● **Görev tanımı**: Aşağıdaki İsfahan yolculuğu metni şu ifadeleri doğruluyor mu? (a) Tahran'dan İsfahan'a yolculuk molasız yapılıyor. (b) Yolcular İsfahan'da otelde kalmak zorunda. (c) Tahran ile İsfahan arası yaklaşık 450 km'dir. Her ifadeye evet ya da hayır diye yanıt verin ve belirleyici sözleri metinden aynen alıntılayın.

● **Okuma metni**:
★ ★ ★ ★

31 Temmuz 2013 Çarşamba

ACEM DİYARI 3 -İSFAHAN

Tahran Güney Terminalinden İsfahan’a doğru yola çıkıyoruz. Karayolu ulaşımı yaygın olduğundan otobüs hizmetleri de gelişmiş. Geniş koltuklu “vip” denilen otobüslerde yolculuk rahat ve uykunuzu otobüste alabilirsiniz. Geceyi yolda geçireceğimiz için, İsfahan’da otel ihtiyacımız doğmayacak. Böylelikle hem zamandan hem de paradan tasarruf yapıyoruz.

İsfahan belediye binası
İsfahan Kaveh Terminali
Tahran- İsfahan arası 450 km. civarında, İstanbul- Ankara mesafesi gibi. 5 saat sürüyor yolculuğumuz, molasız, non-stop ve aşırı hızın olduğu bir yolculuk bu. İranlı şoförler trafikte çılgınlar, virajlarda bile hızı düşürmezler.

★ ★ ★ ★

● **Kayıtlı bilgiler**:
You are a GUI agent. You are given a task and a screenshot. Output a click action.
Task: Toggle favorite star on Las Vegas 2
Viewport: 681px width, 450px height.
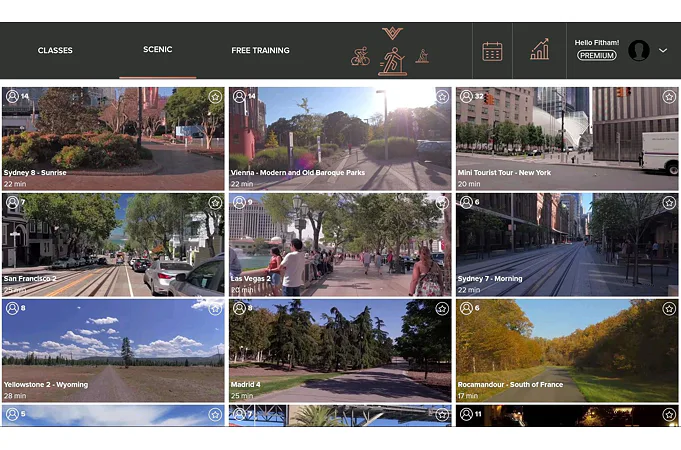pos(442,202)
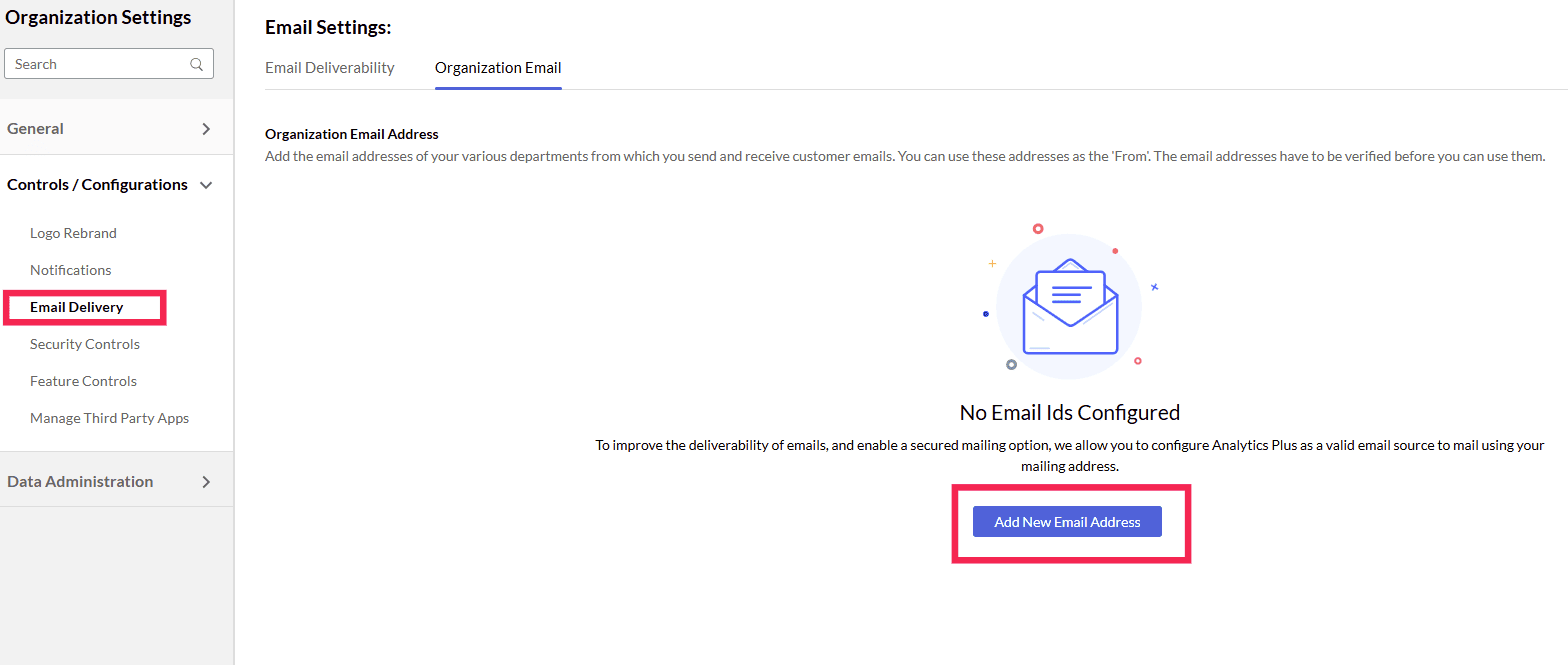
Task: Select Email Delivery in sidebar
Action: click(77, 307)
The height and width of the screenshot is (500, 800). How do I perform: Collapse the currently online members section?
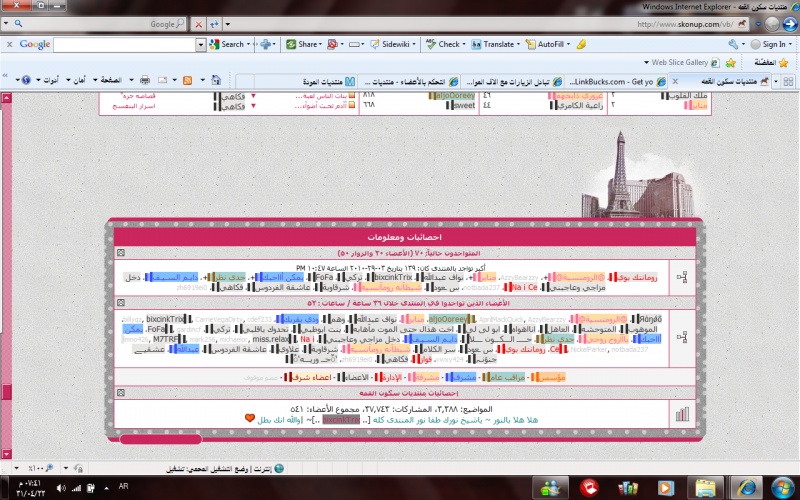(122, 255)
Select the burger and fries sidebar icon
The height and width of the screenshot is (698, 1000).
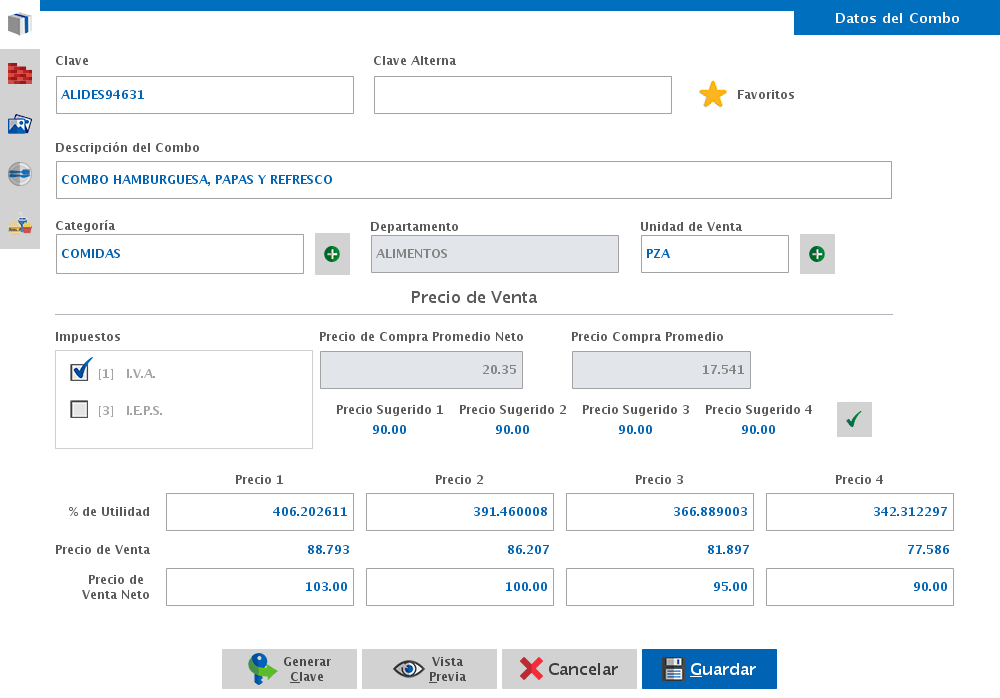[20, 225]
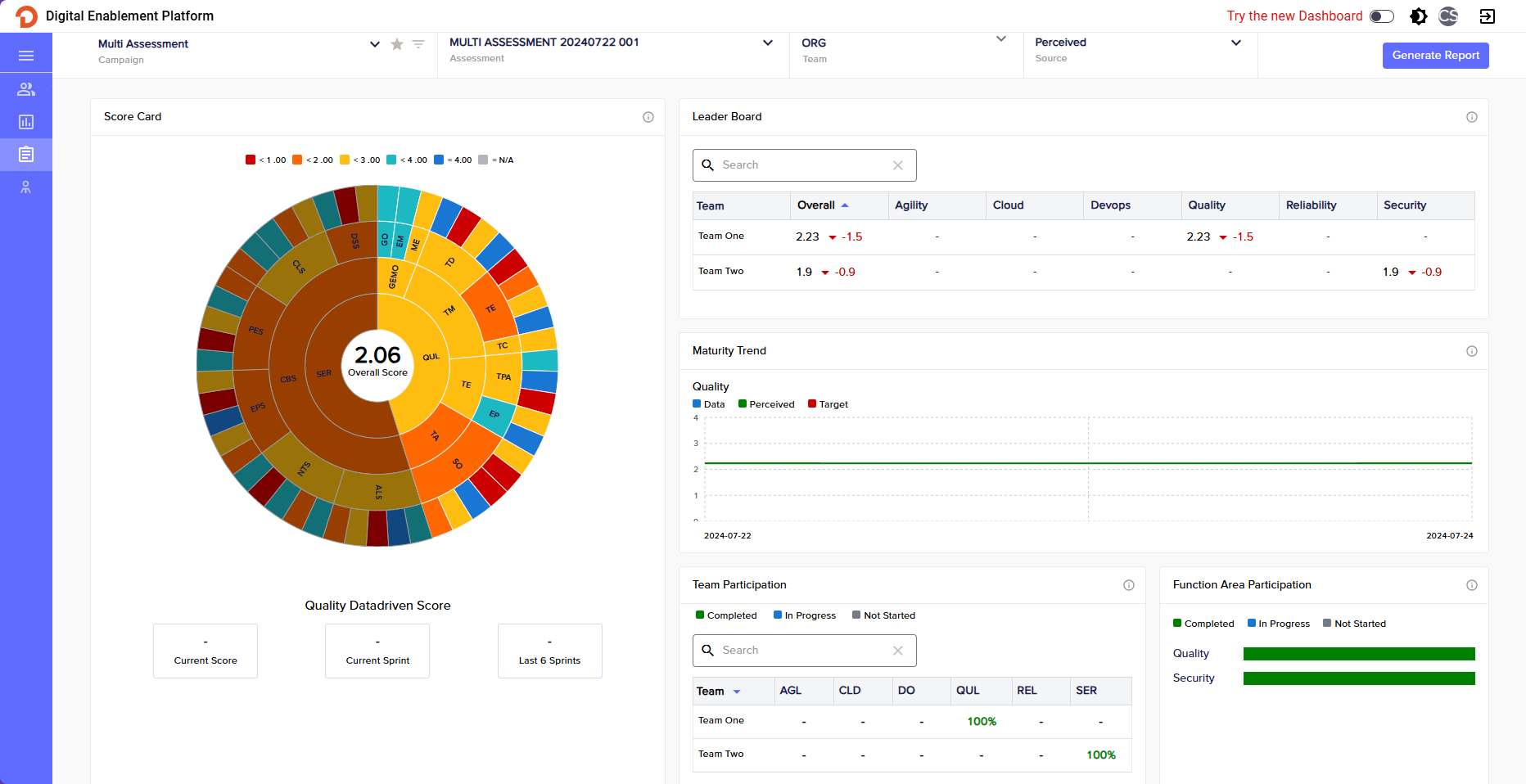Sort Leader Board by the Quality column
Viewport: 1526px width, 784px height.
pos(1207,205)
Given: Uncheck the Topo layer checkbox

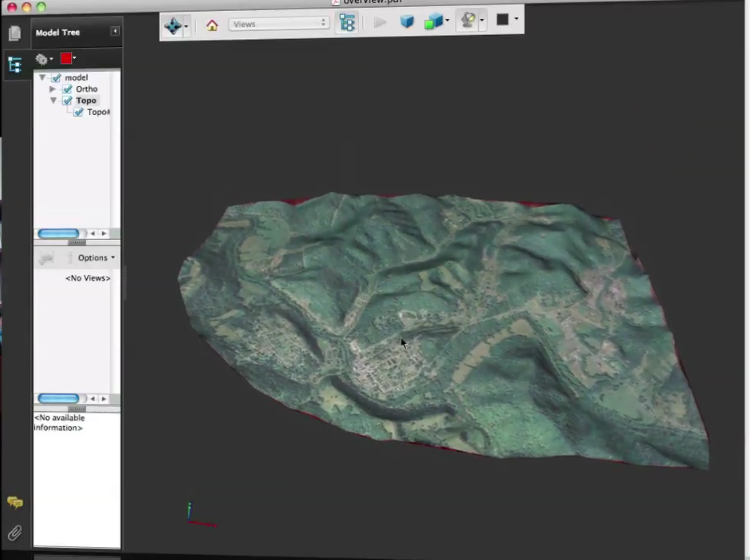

★ ★ ★ ★

● **Görev yanıtı**:
(a) Evet: "molasız, non-stop ve aşırı hızın olduğu bir yolculuk bu."
(b) Hayır: "İsfahan’da otel ihtiyacımız doğmayacak."
(c) Evet: "Tahran- İsfahan arası 450 km. civarında"